[Input — start]
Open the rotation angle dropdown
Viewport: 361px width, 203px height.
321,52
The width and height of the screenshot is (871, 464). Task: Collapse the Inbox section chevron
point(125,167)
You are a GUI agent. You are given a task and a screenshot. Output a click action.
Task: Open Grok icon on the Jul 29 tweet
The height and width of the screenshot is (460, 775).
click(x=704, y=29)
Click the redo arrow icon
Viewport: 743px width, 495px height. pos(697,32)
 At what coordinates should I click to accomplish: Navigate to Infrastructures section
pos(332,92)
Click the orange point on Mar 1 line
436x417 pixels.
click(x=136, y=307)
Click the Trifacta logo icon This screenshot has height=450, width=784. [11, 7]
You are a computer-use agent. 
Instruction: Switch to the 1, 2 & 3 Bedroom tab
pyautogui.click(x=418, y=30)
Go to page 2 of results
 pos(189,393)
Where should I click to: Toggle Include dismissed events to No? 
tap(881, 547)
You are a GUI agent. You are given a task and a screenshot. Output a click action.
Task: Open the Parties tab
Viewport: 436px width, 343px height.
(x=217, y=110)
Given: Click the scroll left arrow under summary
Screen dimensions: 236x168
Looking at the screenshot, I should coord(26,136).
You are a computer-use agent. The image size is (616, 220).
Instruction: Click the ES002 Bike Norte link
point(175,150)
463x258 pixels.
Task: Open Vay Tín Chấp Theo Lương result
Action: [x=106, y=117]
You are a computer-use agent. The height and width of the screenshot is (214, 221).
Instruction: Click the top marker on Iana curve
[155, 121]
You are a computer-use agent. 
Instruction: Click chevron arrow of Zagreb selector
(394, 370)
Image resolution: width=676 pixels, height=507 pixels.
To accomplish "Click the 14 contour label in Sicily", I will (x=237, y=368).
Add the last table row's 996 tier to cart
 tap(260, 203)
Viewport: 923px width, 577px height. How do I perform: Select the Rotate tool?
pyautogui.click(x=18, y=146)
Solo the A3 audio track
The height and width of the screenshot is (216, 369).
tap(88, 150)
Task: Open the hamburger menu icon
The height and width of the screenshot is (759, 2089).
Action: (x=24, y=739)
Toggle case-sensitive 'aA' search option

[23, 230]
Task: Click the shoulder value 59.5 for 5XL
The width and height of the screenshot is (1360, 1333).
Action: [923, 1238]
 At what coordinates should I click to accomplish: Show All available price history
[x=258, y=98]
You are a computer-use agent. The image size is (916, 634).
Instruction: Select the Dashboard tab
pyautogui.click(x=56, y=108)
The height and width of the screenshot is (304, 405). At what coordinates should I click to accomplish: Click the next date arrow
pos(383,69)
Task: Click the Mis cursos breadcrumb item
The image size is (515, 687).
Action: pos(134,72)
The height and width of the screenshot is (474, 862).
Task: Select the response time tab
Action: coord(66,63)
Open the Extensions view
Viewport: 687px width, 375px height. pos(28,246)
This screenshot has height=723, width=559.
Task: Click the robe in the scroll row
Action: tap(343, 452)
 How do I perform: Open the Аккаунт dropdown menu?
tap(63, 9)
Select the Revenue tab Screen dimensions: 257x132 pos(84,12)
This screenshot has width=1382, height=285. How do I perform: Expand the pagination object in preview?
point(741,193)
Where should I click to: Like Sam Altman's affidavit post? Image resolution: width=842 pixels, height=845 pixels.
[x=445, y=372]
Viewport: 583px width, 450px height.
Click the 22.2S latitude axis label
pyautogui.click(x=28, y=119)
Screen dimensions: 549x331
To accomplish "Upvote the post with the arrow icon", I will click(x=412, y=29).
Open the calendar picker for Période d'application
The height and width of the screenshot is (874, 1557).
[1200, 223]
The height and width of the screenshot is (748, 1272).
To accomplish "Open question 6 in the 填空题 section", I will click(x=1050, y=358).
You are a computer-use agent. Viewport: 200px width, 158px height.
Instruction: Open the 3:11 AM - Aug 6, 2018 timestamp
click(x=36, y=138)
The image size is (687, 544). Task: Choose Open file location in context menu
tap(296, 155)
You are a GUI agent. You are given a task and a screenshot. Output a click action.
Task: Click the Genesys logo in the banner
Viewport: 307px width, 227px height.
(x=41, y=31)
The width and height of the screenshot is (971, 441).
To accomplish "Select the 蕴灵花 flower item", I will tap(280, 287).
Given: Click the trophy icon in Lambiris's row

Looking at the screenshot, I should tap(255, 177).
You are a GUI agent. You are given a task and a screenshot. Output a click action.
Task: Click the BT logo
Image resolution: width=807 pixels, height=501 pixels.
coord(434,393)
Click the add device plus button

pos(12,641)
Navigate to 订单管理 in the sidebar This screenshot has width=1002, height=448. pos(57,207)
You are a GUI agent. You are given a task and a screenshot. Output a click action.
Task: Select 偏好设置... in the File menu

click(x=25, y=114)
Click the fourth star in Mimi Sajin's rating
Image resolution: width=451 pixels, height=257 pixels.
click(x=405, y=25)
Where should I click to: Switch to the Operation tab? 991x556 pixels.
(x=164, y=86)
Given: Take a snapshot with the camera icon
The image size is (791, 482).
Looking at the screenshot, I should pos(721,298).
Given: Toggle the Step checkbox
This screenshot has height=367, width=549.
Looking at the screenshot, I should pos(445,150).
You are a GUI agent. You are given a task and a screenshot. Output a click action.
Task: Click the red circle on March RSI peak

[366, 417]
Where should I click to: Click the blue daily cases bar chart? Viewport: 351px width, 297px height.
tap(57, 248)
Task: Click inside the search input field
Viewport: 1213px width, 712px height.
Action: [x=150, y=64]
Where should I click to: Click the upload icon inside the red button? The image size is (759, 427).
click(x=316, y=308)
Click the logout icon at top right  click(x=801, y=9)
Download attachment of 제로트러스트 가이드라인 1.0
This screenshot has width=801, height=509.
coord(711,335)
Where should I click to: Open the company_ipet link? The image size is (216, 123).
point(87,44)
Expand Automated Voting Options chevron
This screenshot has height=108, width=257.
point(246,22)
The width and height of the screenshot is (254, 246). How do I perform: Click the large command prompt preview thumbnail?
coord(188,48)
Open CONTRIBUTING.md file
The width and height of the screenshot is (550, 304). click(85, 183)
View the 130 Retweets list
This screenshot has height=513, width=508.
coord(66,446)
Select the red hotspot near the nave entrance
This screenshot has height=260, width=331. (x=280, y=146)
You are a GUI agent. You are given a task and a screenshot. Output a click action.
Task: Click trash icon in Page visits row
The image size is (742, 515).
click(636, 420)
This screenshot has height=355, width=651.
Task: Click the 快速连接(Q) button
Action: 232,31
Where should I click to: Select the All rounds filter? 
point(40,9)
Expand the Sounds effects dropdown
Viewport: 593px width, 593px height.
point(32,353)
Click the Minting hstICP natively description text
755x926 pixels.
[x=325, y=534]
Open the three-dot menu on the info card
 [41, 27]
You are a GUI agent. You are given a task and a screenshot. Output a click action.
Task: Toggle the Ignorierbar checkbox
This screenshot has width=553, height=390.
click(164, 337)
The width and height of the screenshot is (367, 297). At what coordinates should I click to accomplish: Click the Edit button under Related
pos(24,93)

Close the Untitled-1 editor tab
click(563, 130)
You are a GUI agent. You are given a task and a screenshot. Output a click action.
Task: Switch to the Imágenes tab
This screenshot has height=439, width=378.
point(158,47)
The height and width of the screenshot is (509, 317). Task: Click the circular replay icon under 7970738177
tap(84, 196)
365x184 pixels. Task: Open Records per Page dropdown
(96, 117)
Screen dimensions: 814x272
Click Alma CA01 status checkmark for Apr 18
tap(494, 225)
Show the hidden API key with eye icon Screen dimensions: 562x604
[Input — finish]
▶ Instructions for the task:
Copy out the material above in full.

▶ Exercise response:
Open the rotation angle dropdown
Viewport: 361px width, 203px height.
321,52
The width and height of the screenshot is (871, 464). Task: Collapse the Inbox section chevron
point(125,167)
You are a GUI agent. You are given a task and a screenshot. Output a click action.
Task: Open Grok icon on the Jul 29 tweet
The height and width of the screenshot is (460, 775).
click(x=704, y=29)
Click the redo arrow icon
Viewport: 743px width, 495px height. pos(697,32)
 At what coordinates should I click to accomplish: Navigate to Infrastructures section
pos(332,92)
Click the orange point on Mar 1 line
436x417 pixels.
click(x=136, y=307)
Click the Trifacta logo icon This screenshot has height=450, width=784. [11, 7]
You are a computer-use agent. 
Instruction: Switch to the 1, 2 & 3 Bedroom tab
pyautogui.click(x=418, y=30)
Go to page 2 of results
 pos(189,393)
Where should I click to: Toggle Include dismissed events to No? 
tap(881, 547)
You are a GUI agent. You are given a task and a screenshot. Output a click action.
Task: Open the Parties tab
Viewport: 436px width, 343px height.
(x=217, y=110)
Given: Click the scroll left arrow under summary
Screen dimensions: 236x168
Looking at the screenshot, I should coord(26,136).
You are a computer-use agent. The image size is (616, 220).
Instruction: Click the ES002 Bike Norte link
point(175,150)
463x258 pixels.
Task: Open Vay Tín Chấp Theo Lương result
Action: [x=106, y=117]
You are a computer-use agent. The height and width of the screenshot is (214, 221).
Instruction: Click the top marker on Iana curve
[155, 121]
You are a computer-use agent. 
Instruction: Click chevron arrow of Zagreb selector
(394, 370)
Image resolution: width=676 pixels, height=507 pixels.
To accomplish "Click the 14 contour label in Sicily", I will (x=237, y=368).
Add the last table row's 996 tier to cart
 tap(260, 203)
Viewport: 923px width, 577px height. How do I perform: Select the Rotate tool?
pyautogui.click(x=18, y=146)
Solo the A3 audio track
The height and width of the screenshot is (216, 369).
tap(88, 150)
Task: Open the hamburger menu icon
The height and width of the screenshot is (759, 2089).
Action: (x=24, y=739)
Toggle case-sensitive 'aA' search option

[23, 230]
Task: Click the shoulder value 59.5 for 5XL
The width and height of the screenshot is (1360, 1333).
Action: [923, 1238]
 At what coordinates should I click to accomplish: Show All available price history
[x=258, y=98]
You are a computer-use agent. The image size is (916, 634).
Instruction: Select the Dashboard tab
pyautogui.click(x=56, y=108)
The height and width of the screenshot is (304, 405). At what coordinates should I click to accomplish: Click the next date arrow
pos(383,69)
Task: Click the Mis cursos breadcrumb item
The image size is (515, 687).
Action: pos(134,72)
The height and width of the screenshot is (474, 862).
Task: Select the response time tab
Action: coord(66,63)
Open the Extensions view
Viewport: 687px width, 375px height. pos(28,246)
This screenshot has height=723, width=559.
Task: Click the robe in the scroll row
Action: tap(343, 452)
 How do I perform: Open the Аккаунт dropdown menu?
tap(63, 9)
Select the Revenue tab Screen dimensions: 257x132 pos(84,12)
This screenshot has width=1382, height=285. How do I perform: Expand the pagination object in preview?
point(741,193)
Where should I click to: Like Sam Altman's affidavit post? Image resolution: width=842 pixels, height=845 pixels.
[x=445, y=372]
Viewport: 583px width, 450px height.
Click the 22.2S latitude axis label
pyautogui.click(x=28, y=119)
Screen dimensions: 549x331
To accomplish "Upvote the post with the arrow icon", I will click(x=412, y=29).
Open the calendar picker for Période d'application
The height and width of the screenshot is (874, 1557).
[1200, 223]
The height and width of the screenshot is (748, 1272).
To accomplish "Open question 6 in the 填空题 section", I will click(x=1050, y=358).
You are a computer-use agent. Viewport: 200px width, 158px height.
Instruction: Open the 3:11 AM - Aug 6, 2018 timestamp
click(x=36, y=138)
The image size is (687, 544). Task: Choose Open file location in context menu
tap(296, 155)
You are a GUI agent. You are given a task and a screenshot. Output a click action.
Task: Click the Genesys logo in the banner
Viewport: 307px width, 227px height.
(x=41, y=31)
The width and height of the screenshot is (971, 441).
To accomplish "Select the 蕴灵花 flower item", I will tap(280, 287).
Given: Click the trophy icon in Lambiris's row

Looking at the screenshot, I should tap(255, 177).
You are a GUI agent. You are given a task and a screenshot. Output a click action.
Task: Click the BT logo
Image resolution: width=807 pixels, height=501 pixels.
coord(434,393)
Click the add device plus button

pos(12,641)
Navigate to 订单管理 in the sidebar This screenshot has width=1002, height=448. pos(57,207)
You are a GUI agent. You are given a task and a screenshot. Output a click action.
Task: Select 偏好设置... in the File menu

click(x=25, y=114)
Click the fourth star in Mimi Sajin's rating
Image resolution: width=451 pixels, height=257 pixels.
click(x=405, y=25)
Where should I click to: Switch to the Operation tab? 991x556 pixels.
(x=164, y=86)
Given: Take a snapshot with the camera icon
The image size is (791, 482).
Looking at the screenshot, I should pos(721,298).
Given: Toggle the Step checkbox
This screenshot has height=367, width=549.
Looking at the screenshot, I should pos(445,150).
You are a GUI agent. You are given a task and a screenshot. Output a click action.
Task: Click the red circle on March RSI peak

[366, 417]
Where should I click to: Click the blue daily cases bar chart? Viewport: 351px width, 297px height.
tap(57, 248)
Task: Click inside the search input field
Viewport: 1213px width, 712px height.
Action: [x=150, y=64]
Where should I click to: Click the upload icon inside the red button? The image size is (759, 427).
click(x=316, y=308)
Click the logout icon at top right  click(x=801, y=9)
Download attachment of 제로트러스트 가이드라인 1.0
This screenshot has width=801, height=509.
coord(711,335)
Where should I click to: Open the company_ipet link? The image size is (216, 123).
point(87,44)
Expand Automated Voting Options chevron
This screenshot has height=108, width=257.
point(246,22)
The width and height of the screenshot is (254, 246). How do I perform: Click the large command prompt preview thumbnail?
coord(188,48)
Open CONTRIBUTING.md file
The width and height of the screenshot is (550, 304). click(85, 183)
View the 130 Retweets list
This screenshot has height=513, width=508.
coord(66,446)
Select the red hotspot near the nave entrance
This screenshot has height=260, width=331. (x=280, y=146)
You are a GUI agent. You are given a task and a screenshot. Output a click action.
Task: Click trash icon in Page visits row
The image size is (742, 515).
click(636, 420)
This screenshot has height=355, width=651.
Task: Click the 快速连接(Q) button
Action: 232,31
Where should I click to: Select the All rounds filter? 
point(40,9)
Expand the Sounds effects dropdown
Viewport: 593px width, 593px height.
point(32,353)
Click the Minting hstICP natively description text
755x926 pixels.
[x=325, y=534]
Open the three-dot menu on the info card
 [41, 27]
You are a GUI agent. You are given a task and a screenshot. Output a click action.
Task: Toggle the Ignorierbar checkbox
This screenshot has width=553, height=390.
click(164, 337)
The width and height of the screenshot is (367, 297). At what coordinates should I click to accomplish: Click the Edit button under Related
pos(24,93)

Close the Untitled-1 editor tab
click(563, 130)
You are a GUI agent. You are given a task and a screenshot. Output a click action.
Task: Switch to the Imágenes tab
This screenshot has height=439, width=378.
point(158,47)
The height and width of the screenshot is (509, 317). Task: Click the circular replay icon under 7970738177
tap(84, 196)
365x184 pixels. Task: Open Records per Page dropdown
(96, 117)
Screen dimensions: 814x272
Click Alma CA01 status checkmark for Apr 18
tap(494, 225)
Show the hidden API key with eye icon Screen dimensions: 562x604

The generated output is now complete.